BIP-Wachstum

Chinas traurige Schadensbilanz

Chinas Wirtschaft ist nach einem verdächtig wirkenden Schlussspurt Ende 2022 doch noch auf 3% Wachstum gekommen. Aber auch das ist eine denkbar schwache Performance, die Chinas dramatisch verfehlte Corona-Politik in Erinnerung hält.

Chinas traurige Schadensbilanz

China ist 2022 mit Ach und Krach auf ein Wirtschaftswachstum von 3% gekommen. Im vierten Quartal hebt sich der offiziell ausgewiesene BIP-Anstieg mit 2,9% extrem stark von der Prognose der Experten bei 1,6% ab. Der überraschende Schlussspurt weckt einigen Verdacht auf statistische Schönung. Es ging wohl darum, mit einer Drei vor dem Komma das Gesicht zu wahren. Was sich in den meisten großen Volkswirtschaften als ansehnliche Steigerungsrate des Bruttoinlandsprodukts (BIP) darstellen ließe, ist angesichts der chinesischen Wirtschaftsdynamik in den vorangegangenen Dekaden dennoch ein Schandfleck.
● ● ● ● ● ● ●
• AUFGABE A
Nennen Sie sämtliche unterschiedlichen Prozentangaben, die im Artikel über Chinas Wirtschaftswachstum vorkommen.
• AUFGABE B
Schreiben Sie den Abschnitt des Artikels über Chinas Wirtschaftswachstum ab, der mit den Worten "China ist 2022" einsetzt und nach "dennoch ein Schandfleck." endet, und benennen Sie darin "Schlussspurt" in "Endspurt" um.
Die Auflistung steht in keinem Zusammenhang mit dem Artikel.

Aus einer Sammlung extrahierte Daten:
● ● ● ● ● ● ●
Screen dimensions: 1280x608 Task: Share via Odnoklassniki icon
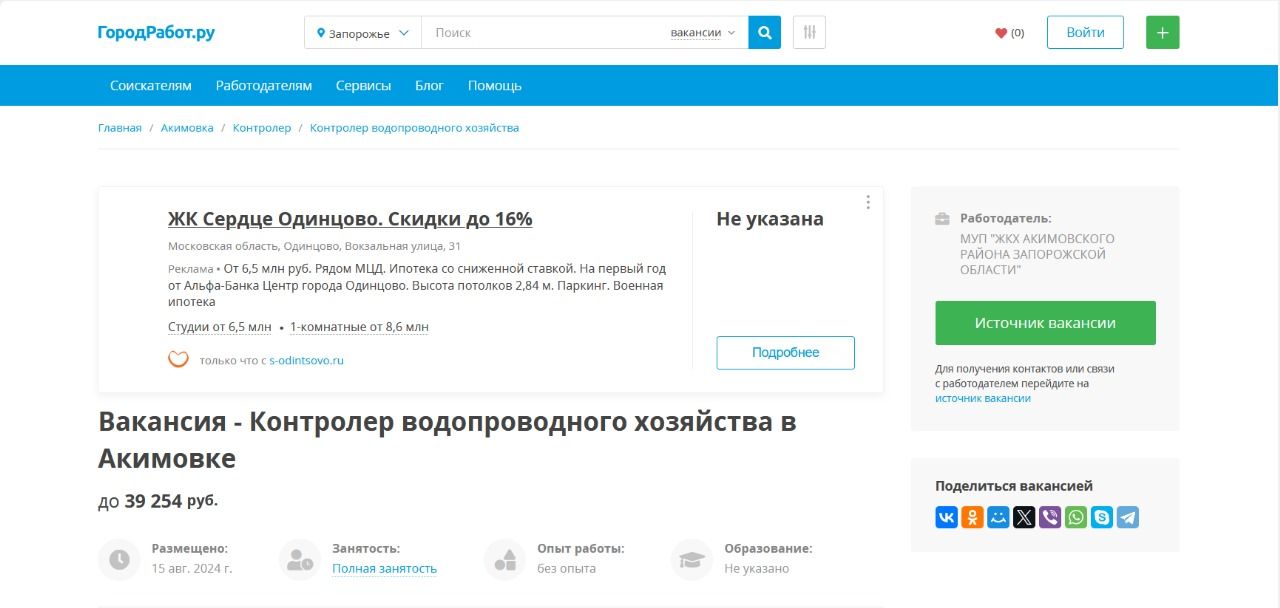pos(972,517)
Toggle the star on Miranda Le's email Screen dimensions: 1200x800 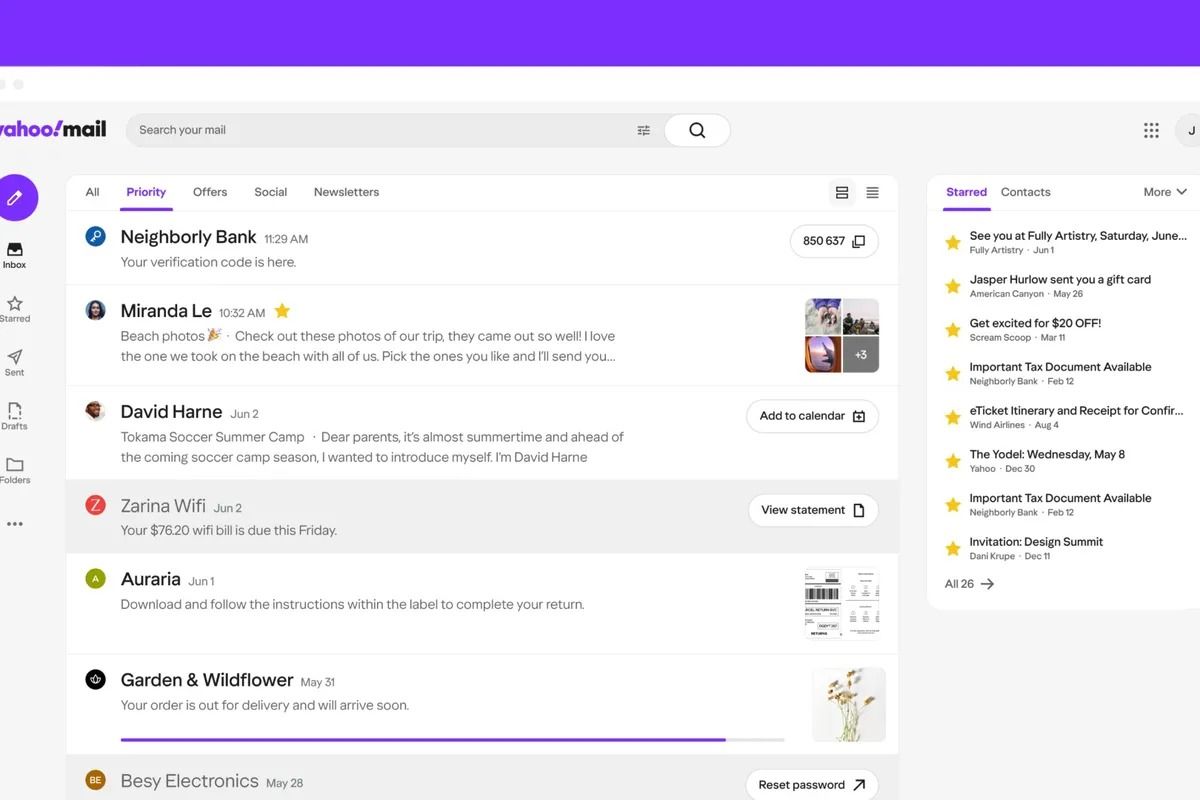pyautogui.click(x=281, y=311)
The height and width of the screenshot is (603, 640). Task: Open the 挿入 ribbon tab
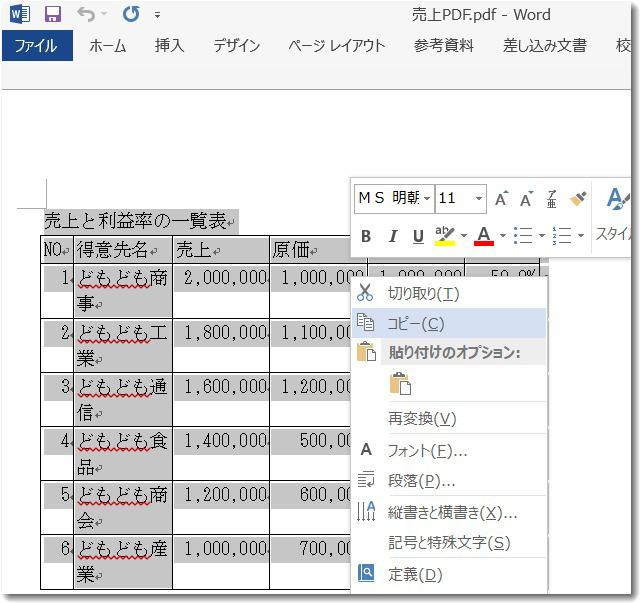coord(169,46)
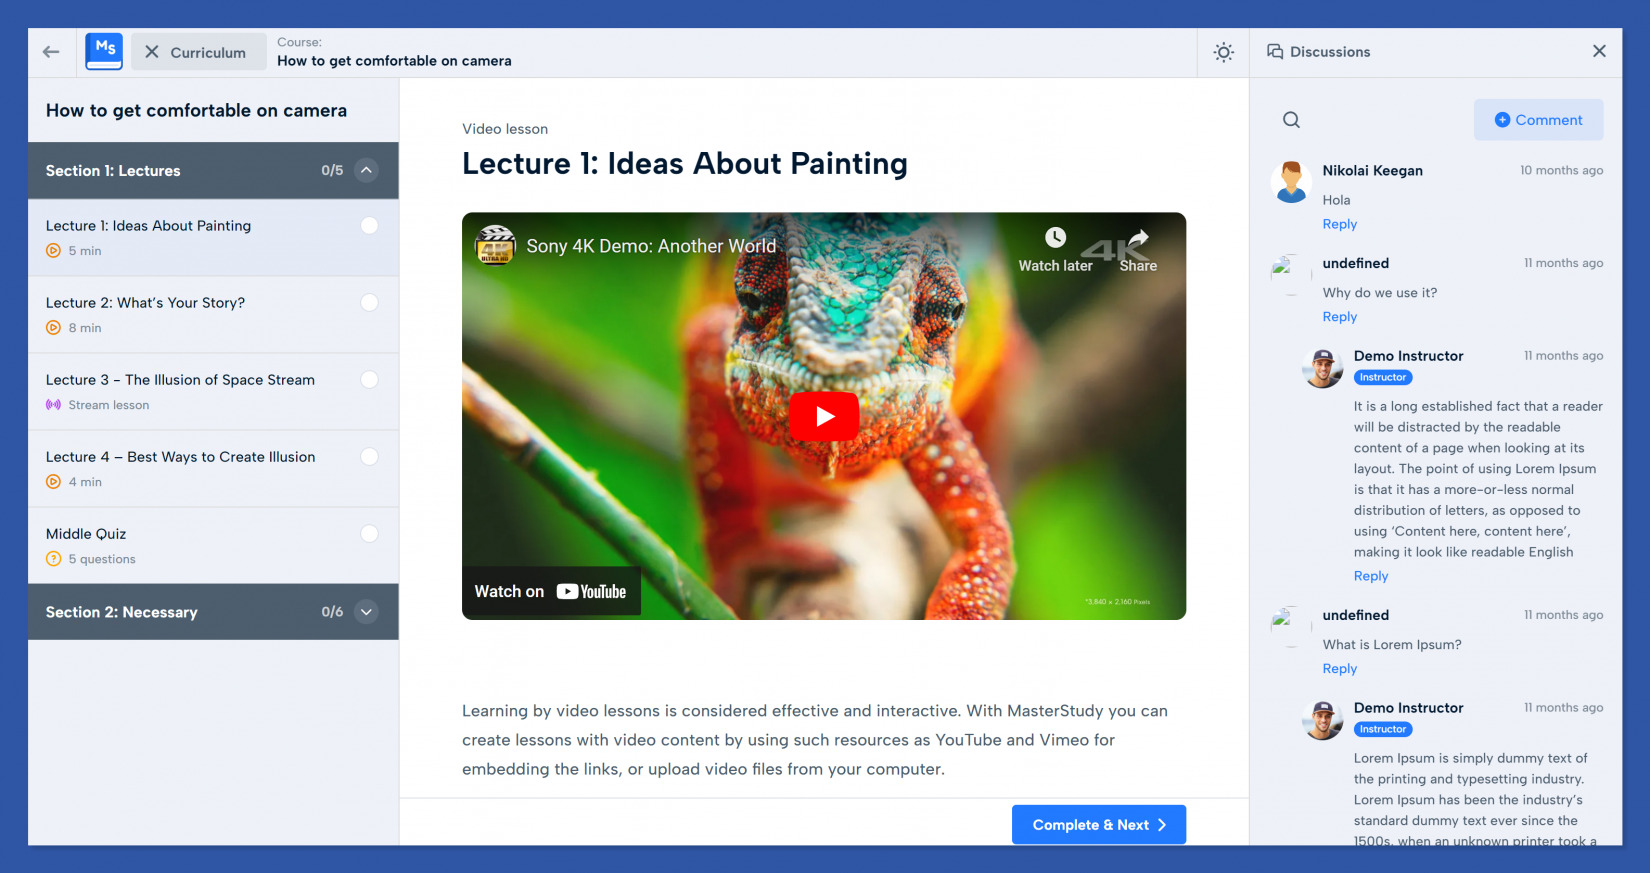1650x873 pixels.
Task: Close the Curriculum sidebar tab
Action: (x=152, y=52)
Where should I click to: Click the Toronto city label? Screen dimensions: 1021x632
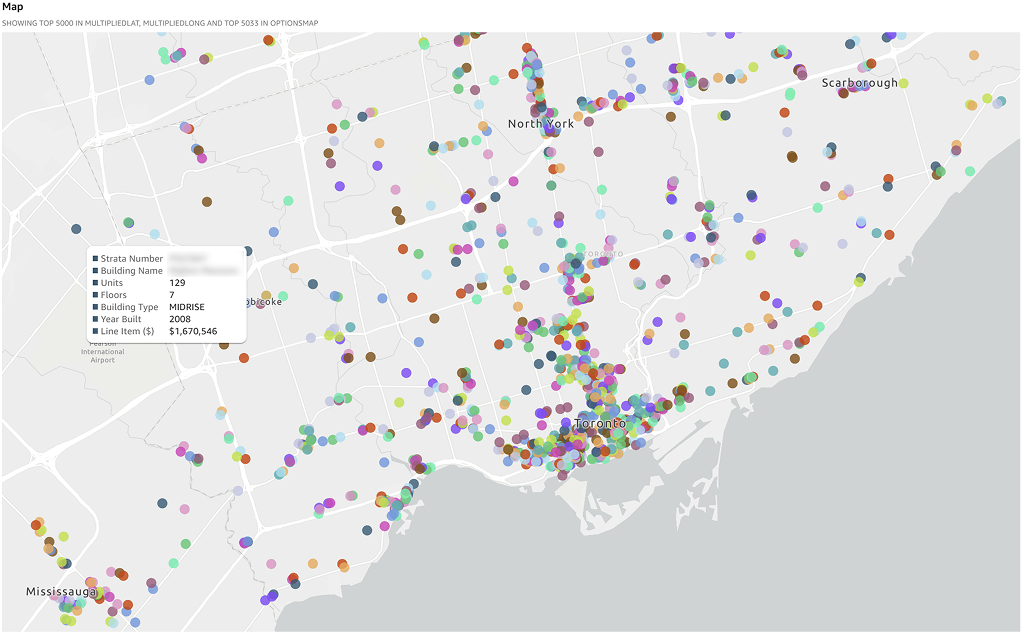point(599,424)
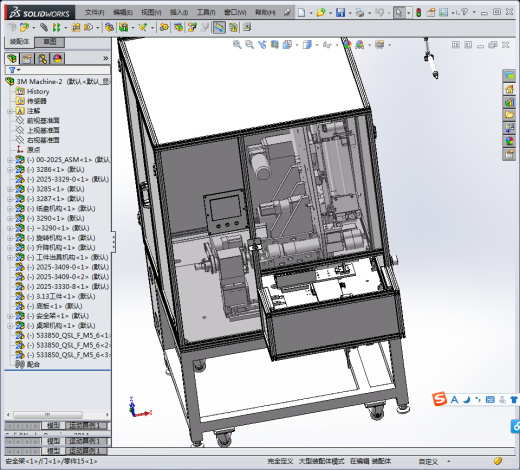Open the DisplayManager color wheel tab
Image resolution: width=520 pixels, height=470 pixels.
(x=57, y=59)
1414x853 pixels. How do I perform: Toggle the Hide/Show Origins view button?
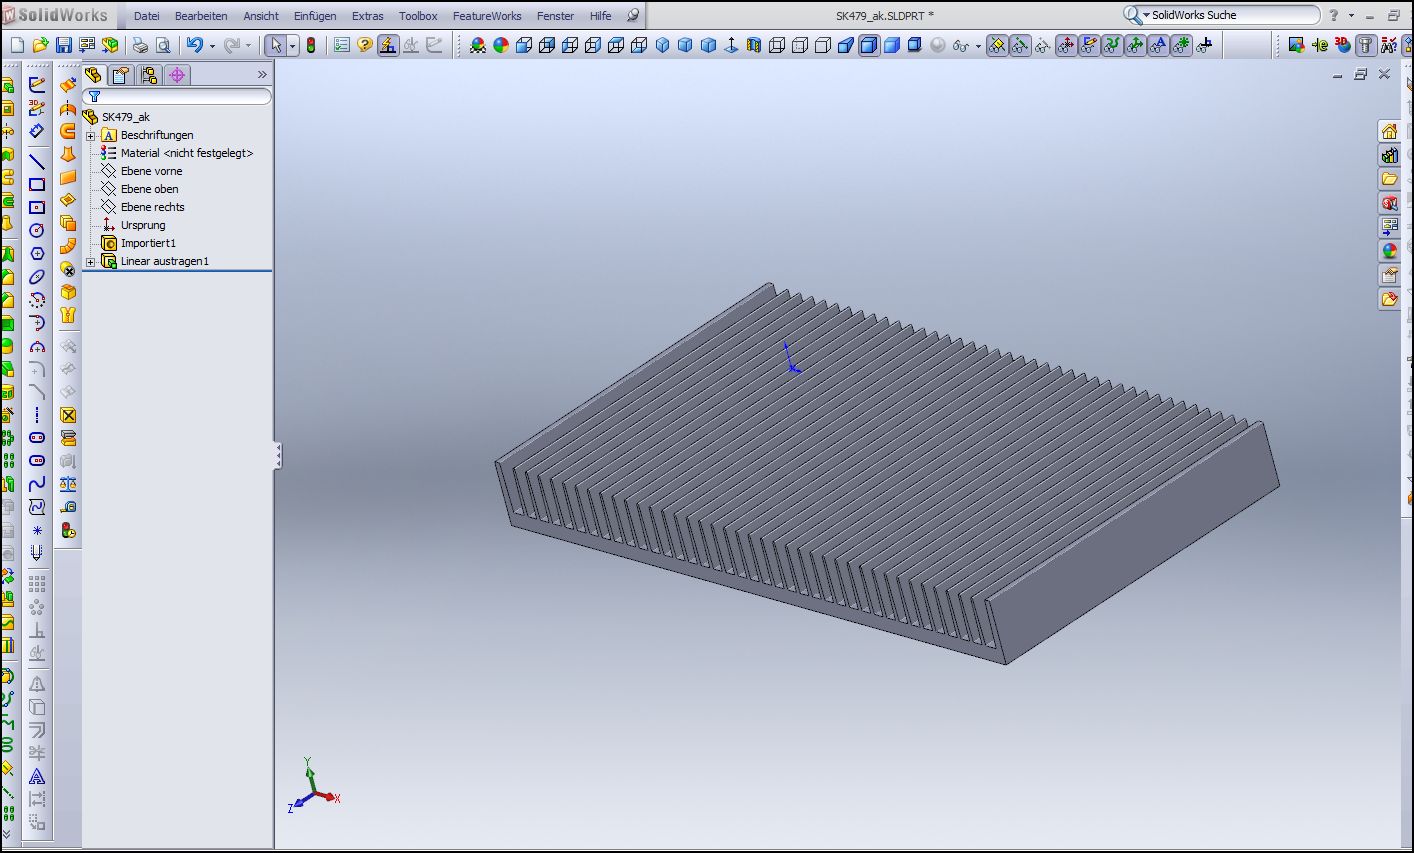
● ● ● ● ● ● ●
• ANTWORT A
3%, 2,9%, 1,6%

• ANTWORT B
China ist 2022 mit Ach und Krach auf ein Wirtschaftswachstum von 3% gekommen. Im vierten Quartal hebt sich der offiziell ausgewiesene BIP-Anstieg mit 2,9% extrem stark von der Prognose der Experten bei 1,6% ab. Der überraschende Endspurt weckt einigen Verdacht auf statistische Schönung. Es ging wohl darum, mit einer Drei vor dem Komma das Gesicht zu wahren. Was sich in den meisten großen Volkswirtschaften als ansehnliche Steigerungsrate des Bruttoinlandsprodukts (BIP) darstellen ließe, ist angesichts der chinesischen Wirtschaftsdynamik in den vorangegangenen Dekaden dennoch ein Schandfleck.